§ What the task asks
Can you rewrite every line from the start of the items through the line containing "Септември (98, 576)", inclusive, and shift each coordinate pair by adding 112 to both numbers, keeping all other text unchanged and leaving out the pictures?

§ Entries supplied
————

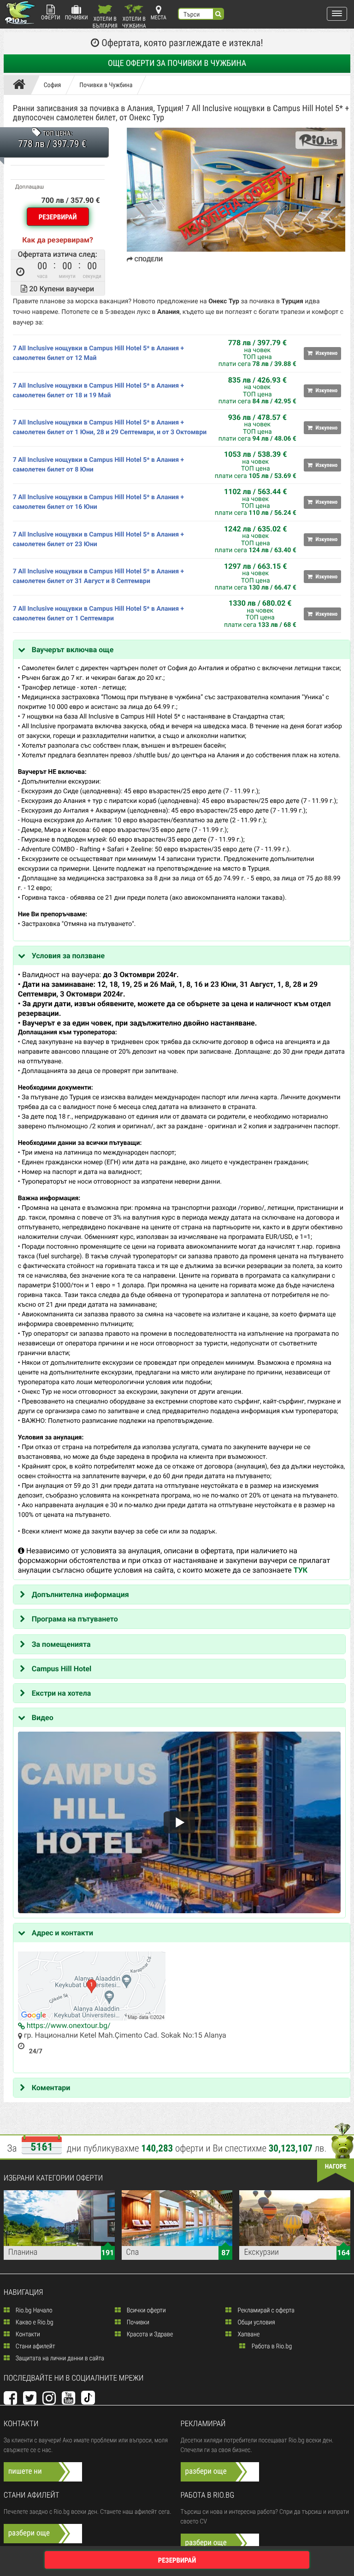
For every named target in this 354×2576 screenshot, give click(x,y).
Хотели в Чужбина (134, 22)
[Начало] (21, 85)
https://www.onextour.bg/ (68, 2025)
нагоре (336, 2166)
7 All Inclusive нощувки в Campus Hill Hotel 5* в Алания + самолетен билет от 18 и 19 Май (98, 390)
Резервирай (58, 217)
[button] (337, 14)
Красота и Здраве (149, 2334)
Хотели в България (105, 22)
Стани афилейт (34, 2346)
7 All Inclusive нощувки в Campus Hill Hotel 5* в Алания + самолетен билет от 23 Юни (98, 539)
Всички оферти (145, 2310)
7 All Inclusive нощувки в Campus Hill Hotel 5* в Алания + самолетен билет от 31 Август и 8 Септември (98, 576)
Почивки (76, 17)
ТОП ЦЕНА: (57, 133)
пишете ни (25, 2471)
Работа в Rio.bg (271, 2346)
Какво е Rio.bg (33, 2322)
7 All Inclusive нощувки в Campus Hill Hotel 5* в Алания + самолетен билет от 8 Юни (98, 464)
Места (158, 17)
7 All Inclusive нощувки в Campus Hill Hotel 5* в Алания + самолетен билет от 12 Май (98, 353)
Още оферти (177, 63)
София (52, 85)
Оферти (50, 17)
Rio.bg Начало (33, 2310)
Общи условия (255, 2322)
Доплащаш (29, 186)
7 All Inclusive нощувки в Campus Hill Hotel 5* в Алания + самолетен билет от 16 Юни (98, 502)
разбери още (206, 2471)
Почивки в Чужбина (105, 85)
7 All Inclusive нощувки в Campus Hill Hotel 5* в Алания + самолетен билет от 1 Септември (98, 613)
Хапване (248, 2334)
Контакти (27, 2334)
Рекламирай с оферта (265, 2310)
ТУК (300, 1570)
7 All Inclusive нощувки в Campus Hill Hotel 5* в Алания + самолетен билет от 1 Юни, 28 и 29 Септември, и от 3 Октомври (110, 427)
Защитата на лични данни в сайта (59, 2358)
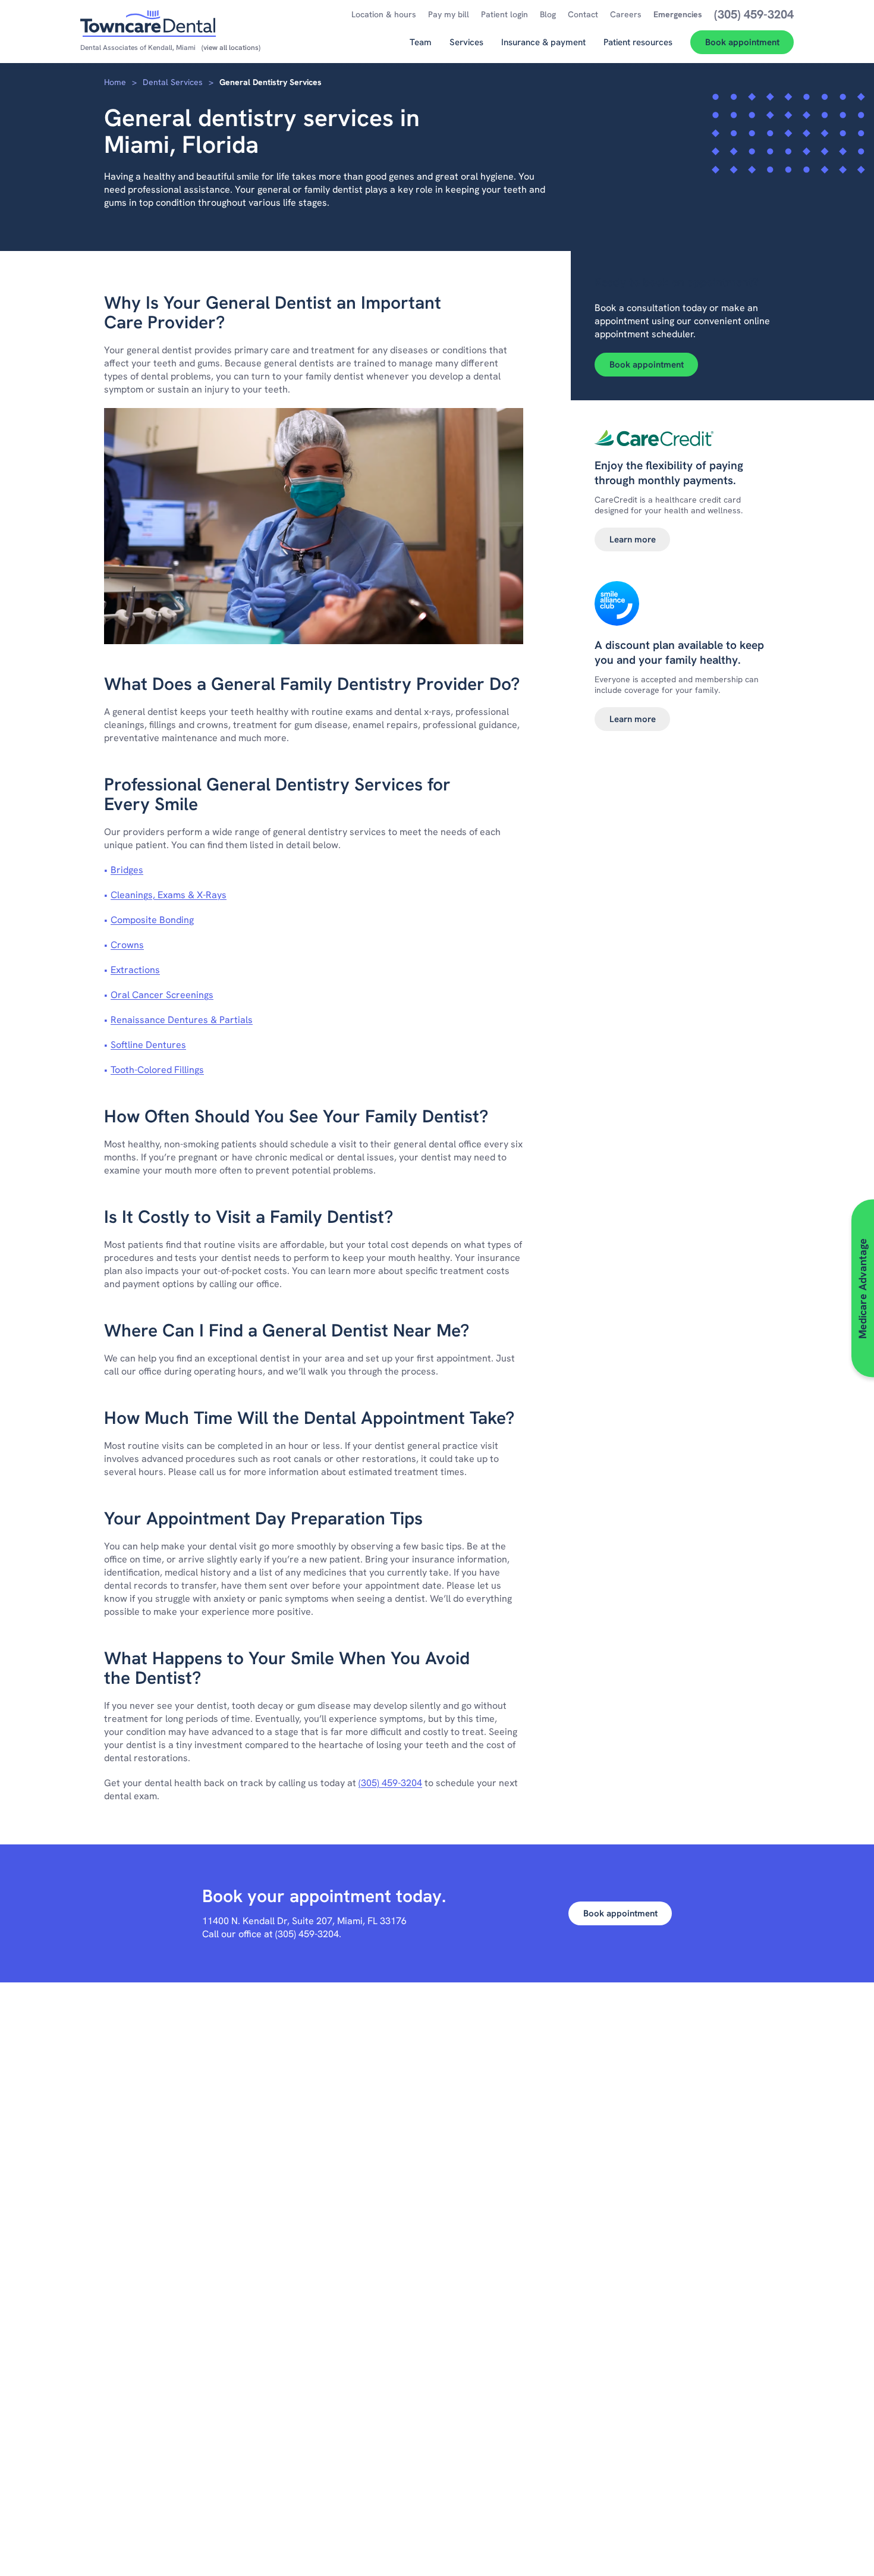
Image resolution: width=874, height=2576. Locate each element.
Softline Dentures (148, 1044)
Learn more (632, 539)
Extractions (135, 970)
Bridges (127, 870)
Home (115, 82)
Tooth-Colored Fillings (157, 1069)
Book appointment (646, 365)
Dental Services (173, 82)
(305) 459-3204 (390, 1783)
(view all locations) (231, 47)
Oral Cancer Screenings (162, 995)
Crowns (127, 945)
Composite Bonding (152, 920)
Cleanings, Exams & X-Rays (169, 895)
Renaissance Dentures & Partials (182, 1020)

————

§ Answer
For every named target in this 354×2576 screenshot, give click(x,y).
Хотели в Чужбина (246, 134)
[Начало] (133, 197)
https://www.onextour.bg/ (180, 2137)
нагоре (448, 2278)
7 All Inclusive нощувки в Campus Hill Hotel 5* в Алания + самолетен билет от 18 и 19 Май (210, 502)
Резервирай (170, 329)
[button] (449, 126)
Красота и Здраве (261, 2446)
Хотели в България (217, 134)
Стани афилейт (146, 2458)
7 All Inclusive нощувки в Campus Hill Hotel 5* в Алания + самолетен билет от 23 Юни (210, 651)
Всички оферти (257, 2422)
7 All Inclusive нощувки в Campus Hill Hotel 5* в Алания + самолетен билет от 31 Август и 8 Септември (210, 688)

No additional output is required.